▶ [Stored records]
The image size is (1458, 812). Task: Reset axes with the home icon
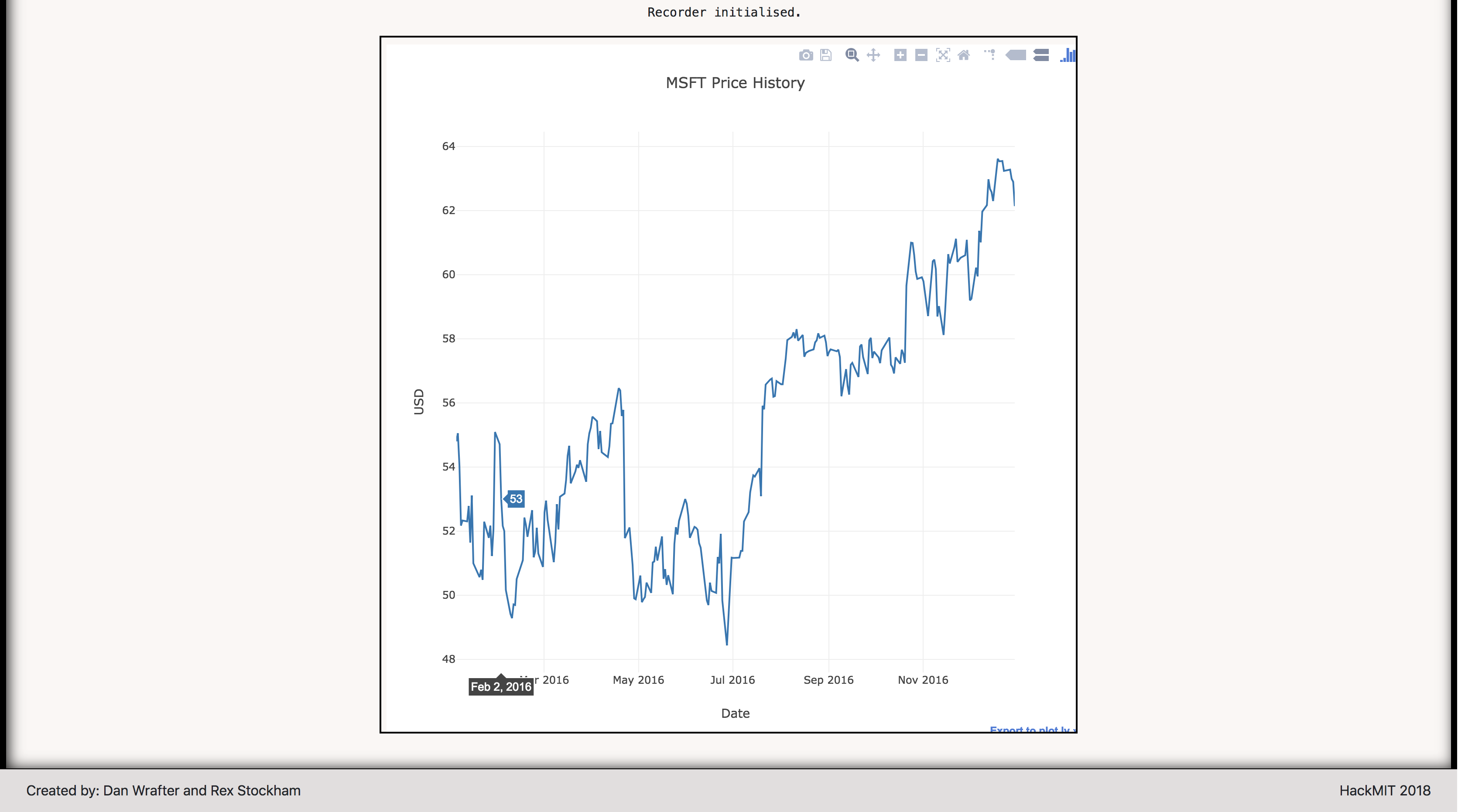964,55
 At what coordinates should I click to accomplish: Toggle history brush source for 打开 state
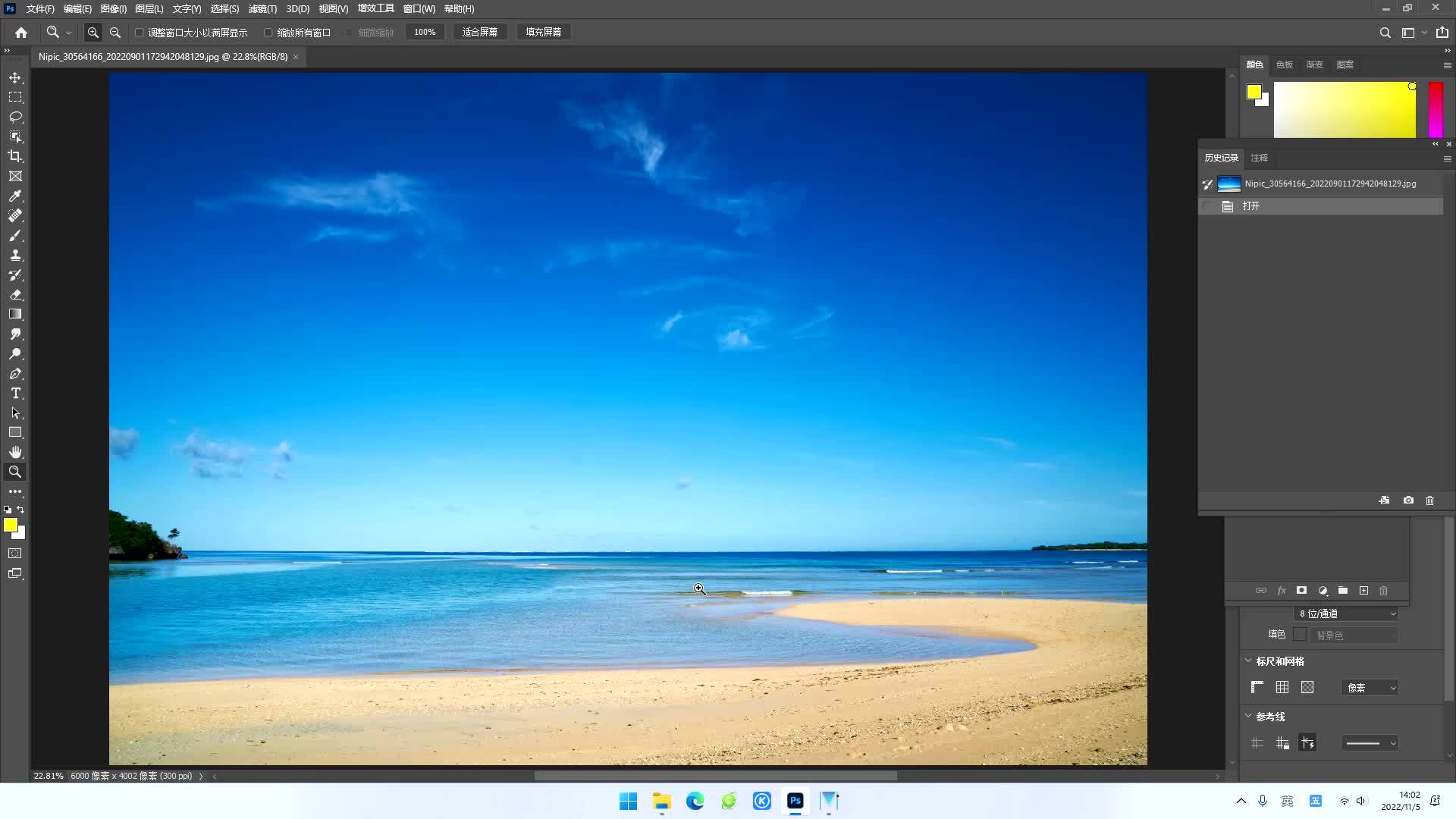[1207, 206]

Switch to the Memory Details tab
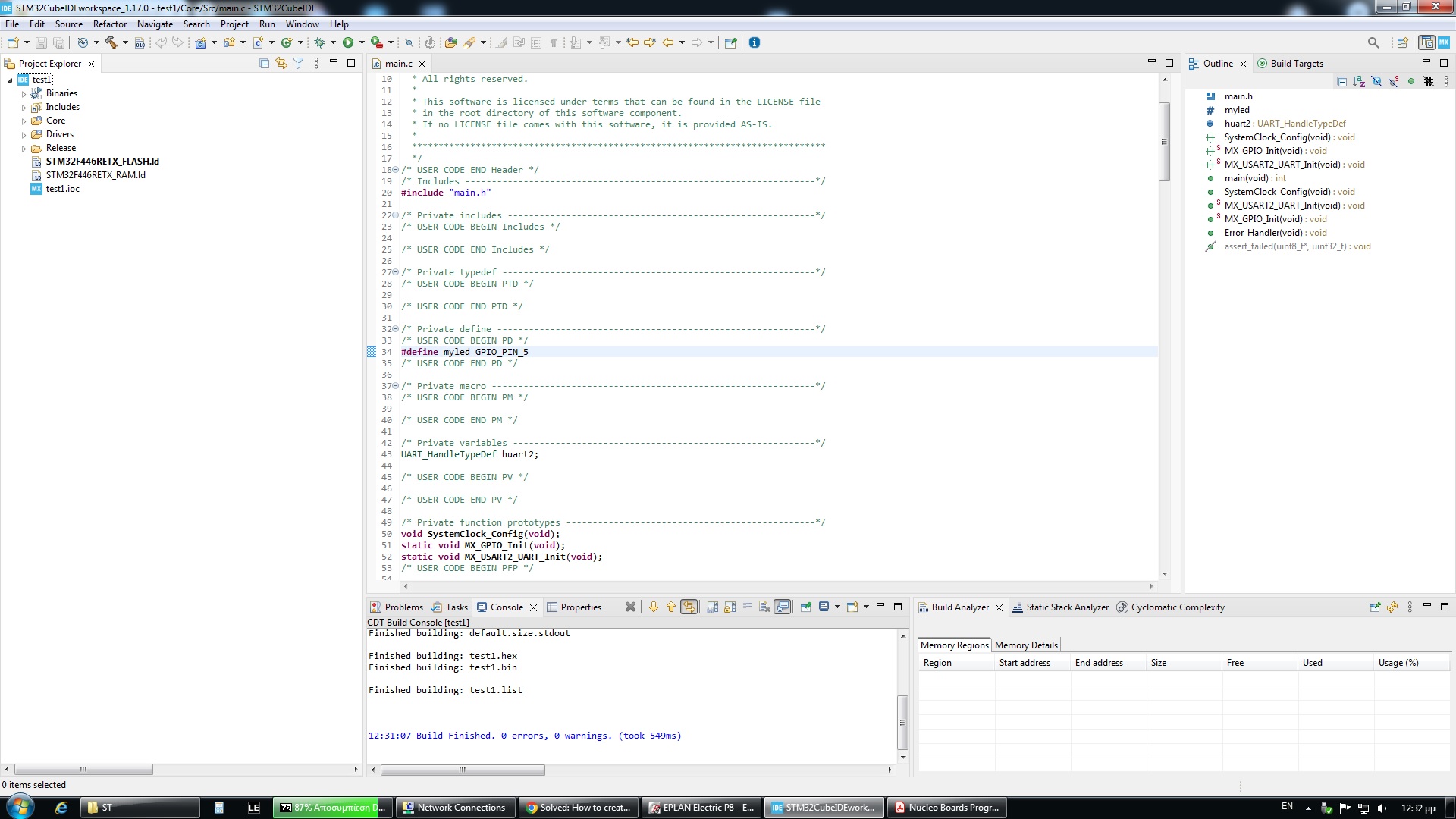click(1025, 645)
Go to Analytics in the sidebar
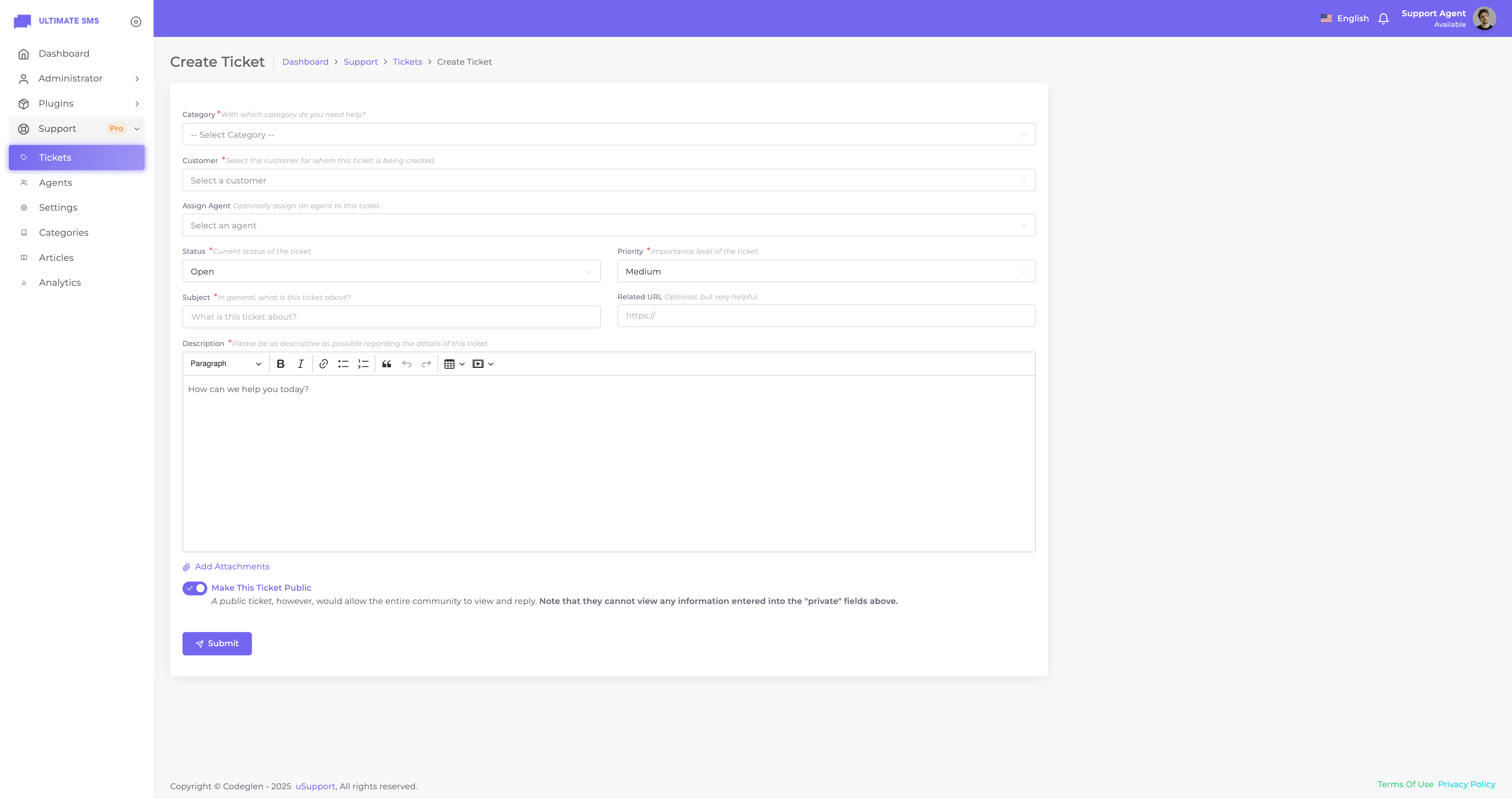This screenshot has width=1512, height=799. click(60, 282)
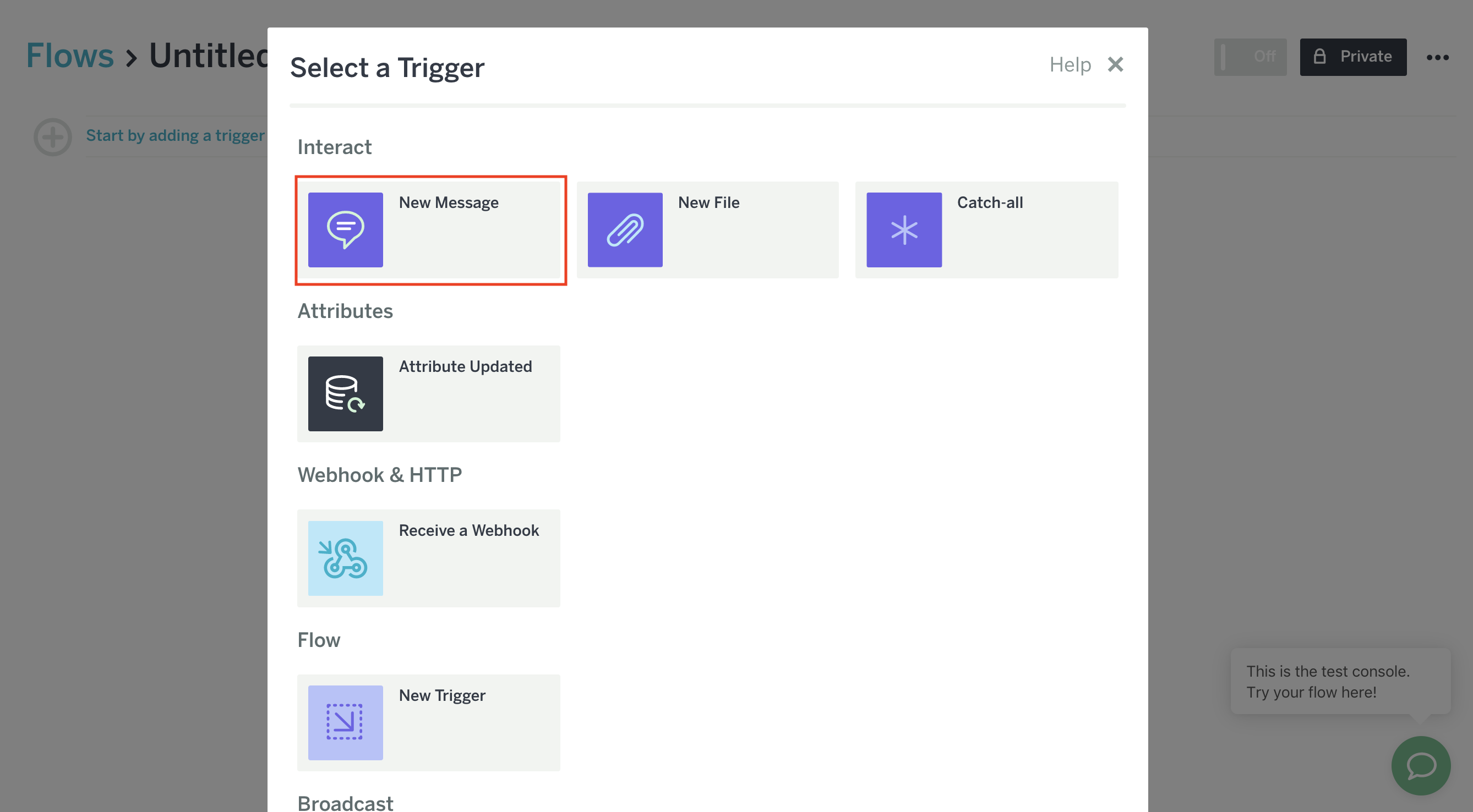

▶ [Exercise]
Extract word for word every line from the line that contains "At what coordinates" to the final line of the data, both included, and nothing else; skip the pictures.

▶ [Written answer]
 At what coordinates should I click to accomplish: Toggle history brush source for 打开 state
[1207, 206]

Switch to the Memory Details tab
click(1025, 645)
Go to Analytics in the sidebar
This screenshot has width=1512, height=799. click(60, 282)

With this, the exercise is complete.